> [WHAT THE TASK ASKS]:
Among the entries below, find every line that has "Switch" and pull it out.

** RAW DATA follows **

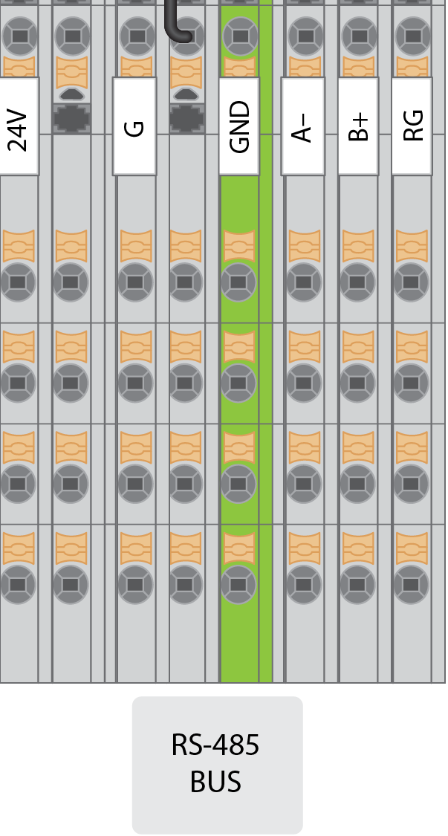Click the top screw above the GND label
The width and height of the screenshot is (448, 836).
coord(239,34)
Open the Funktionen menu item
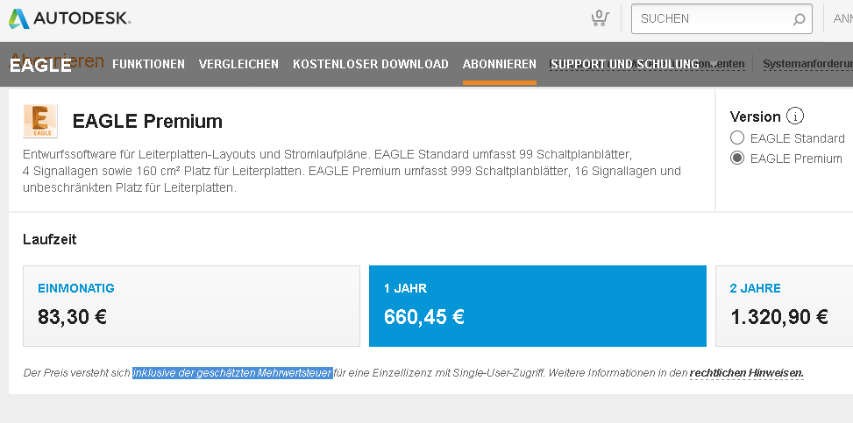This screenshot has width=853, height=423. click(x=148, y=64)
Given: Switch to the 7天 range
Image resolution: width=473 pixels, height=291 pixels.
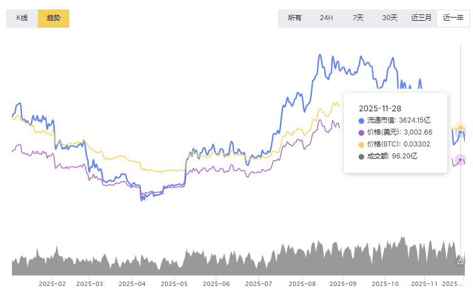Looking at the screenshot, I should 358,18.
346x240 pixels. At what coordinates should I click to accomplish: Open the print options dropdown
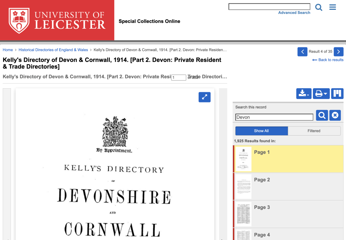pos(321,94)
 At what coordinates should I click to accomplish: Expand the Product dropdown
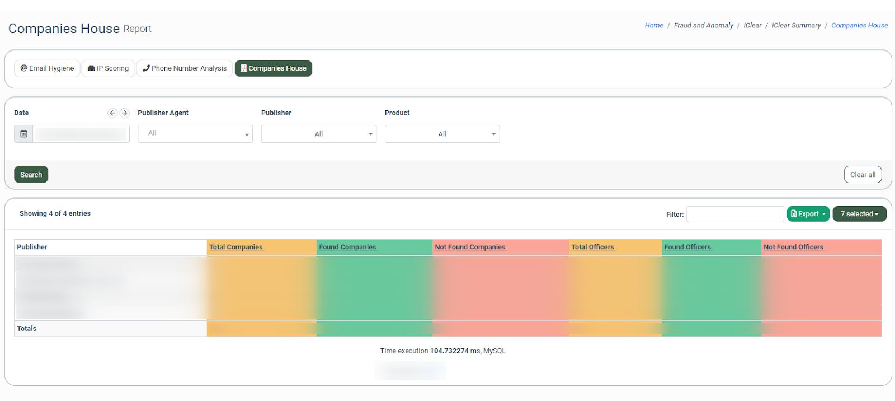tap(442, 134)
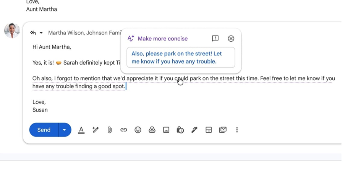Click the Send button
Image resolution: width=361 pixels, height=169 pixels.
coord(44,130)
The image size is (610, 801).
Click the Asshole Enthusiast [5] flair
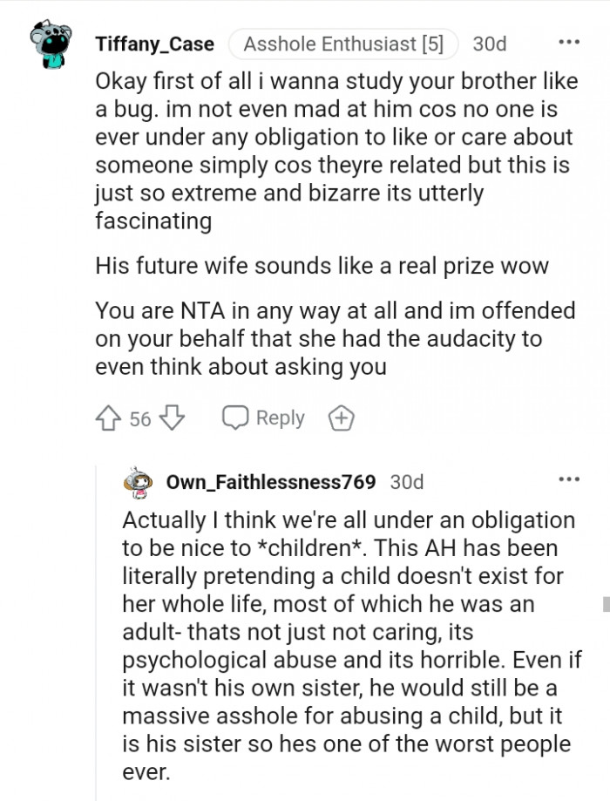(343, 44)
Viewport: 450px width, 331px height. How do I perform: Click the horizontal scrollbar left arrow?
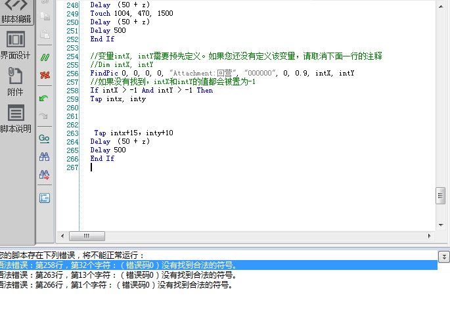click(x=63, y=236)
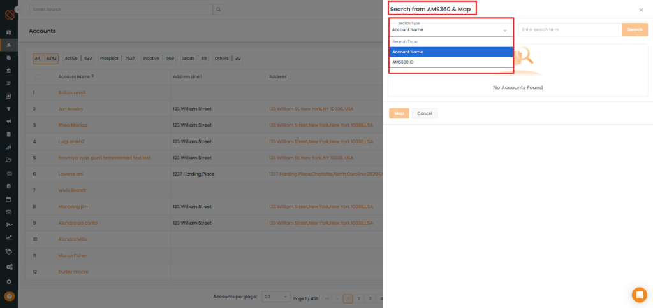
Task: Open the dashboard grid icon in sidebar
Action: tap(9, 32)

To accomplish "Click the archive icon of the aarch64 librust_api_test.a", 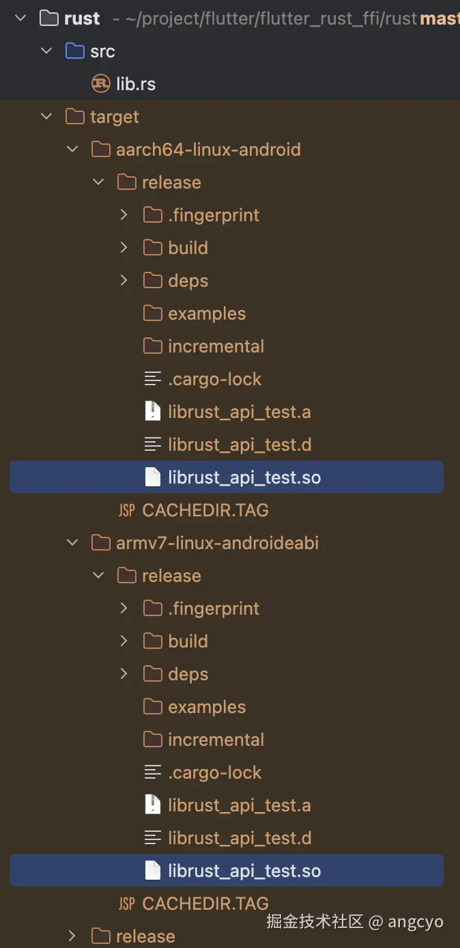I will 152,412.
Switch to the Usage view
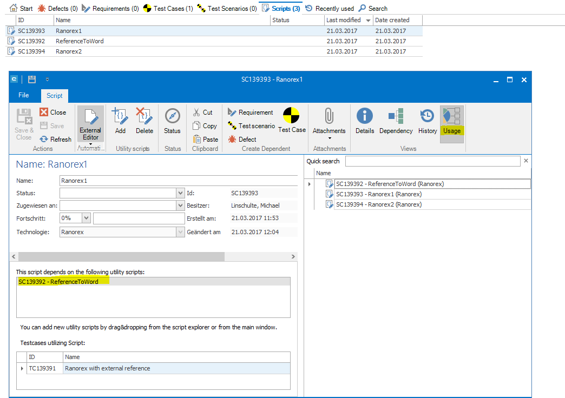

** End of RAW DATA **

> [WRITTEN RESPONSE]:
Given: Switch to the 7天 range
Switch to the Usage view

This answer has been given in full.